# OPV blocked?



## ChuckK (Nov 28, 2020)

Hello all, I've recently been having the following problem with my V1: With main power on, when I turn on the hot water switch with the steam wand closed, hot water comes out fairly quickly (more than a drip but less than a flood) from the 3-way solenoid, rather than flowing back down the return hose to the tank. Is this because of (as I suspect) a blocked OPV? I was wondering if anyone has had this problem, or if there is another cause, before I start disassembling the OPV.


----------



## MediumRoastSteam (Jul 7, 2015)

ChuckK said:


> Hello all, I've recently been having the following problem with my V1: With main power on, when I turn on the hot water switch with the steam wand closed, hot water comes out fairly quickly (more than a drip but less than a flood) from the 3-way solenoid, rather than flowing back down the return hose to the tank.
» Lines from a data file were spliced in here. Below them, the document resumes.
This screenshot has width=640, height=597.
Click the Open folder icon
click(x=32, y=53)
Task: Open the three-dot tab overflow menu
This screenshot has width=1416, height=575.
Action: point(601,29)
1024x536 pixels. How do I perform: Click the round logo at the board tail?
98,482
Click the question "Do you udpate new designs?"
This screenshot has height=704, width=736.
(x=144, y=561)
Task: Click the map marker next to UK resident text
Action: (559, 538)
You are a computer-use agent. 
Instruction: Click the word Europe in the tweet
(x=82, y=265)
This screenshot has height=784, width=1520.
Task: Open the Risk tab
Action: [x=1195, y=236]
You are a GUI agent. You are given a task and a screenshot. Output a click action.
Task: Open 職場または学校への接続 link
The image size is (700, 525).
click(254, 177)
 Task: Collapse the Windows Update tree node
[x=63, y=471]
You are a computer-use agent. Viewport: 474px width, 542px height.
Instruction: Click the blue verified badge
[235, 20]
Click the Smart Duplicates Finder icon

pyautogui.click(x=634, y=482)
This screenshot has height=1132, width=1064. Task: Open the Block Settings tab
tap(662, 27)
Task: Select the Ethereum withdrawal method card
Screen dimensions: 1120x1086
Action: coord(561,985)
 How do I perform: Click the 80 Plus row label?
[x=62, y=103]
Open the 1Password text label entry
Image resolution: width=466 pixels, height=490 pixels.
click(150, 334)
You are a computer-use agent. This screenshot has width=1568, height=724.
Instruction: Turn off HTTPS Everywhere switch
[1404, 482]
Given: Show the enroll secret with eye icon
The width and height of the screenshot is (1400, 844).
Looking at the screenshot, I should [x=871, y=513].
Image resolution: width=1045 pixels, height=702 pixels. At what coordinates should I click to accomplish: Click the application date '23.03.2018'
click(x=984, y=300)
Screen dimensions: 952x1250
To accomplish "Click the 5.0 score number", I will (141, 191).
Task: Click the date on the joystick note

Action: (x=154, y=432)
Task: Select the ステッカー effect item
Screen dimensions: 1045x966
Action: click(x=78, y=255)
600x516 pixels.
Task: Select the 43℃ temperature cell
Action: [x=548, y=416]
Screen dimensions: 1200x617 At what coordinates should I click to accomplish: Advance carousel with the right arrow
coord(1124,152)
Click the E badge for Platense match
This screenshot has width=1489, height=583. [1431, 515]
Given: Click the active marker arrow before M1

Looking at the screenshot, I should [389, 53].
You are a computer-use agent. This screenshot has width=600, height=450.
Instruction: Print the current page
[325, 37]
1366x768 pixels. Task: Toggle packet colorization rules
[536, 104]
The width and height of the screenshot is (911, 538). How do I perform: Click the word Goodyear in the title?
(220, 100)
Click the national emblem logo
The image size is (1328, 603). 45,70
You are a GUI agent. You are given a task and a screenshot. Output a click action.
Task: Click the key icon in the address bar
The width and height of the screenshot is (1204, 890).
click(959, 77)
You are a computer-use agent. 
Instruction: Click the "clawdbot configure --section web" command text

Is this because of (as I suspect) a blocked OPV? I was wondering if anyone has had this problem, or if there is another cause, before I start disassembling the OPV.


 When you make coffee or use the blind basket for backflushing.l. Does water come out of the return hose? If it does, then your OPV is fine.


----------



## ChuckK (Nov 28, 2020)

MediumRoastSteam said:


> When you make coffee or use the blind basket for backflushing.l. Does water come out of the return hose? If it does, then your OPV is fine.


 Just checked again - nope, nothing out the return hose. So I guess it I do have to get the spanners out. Thanks for the help.


----------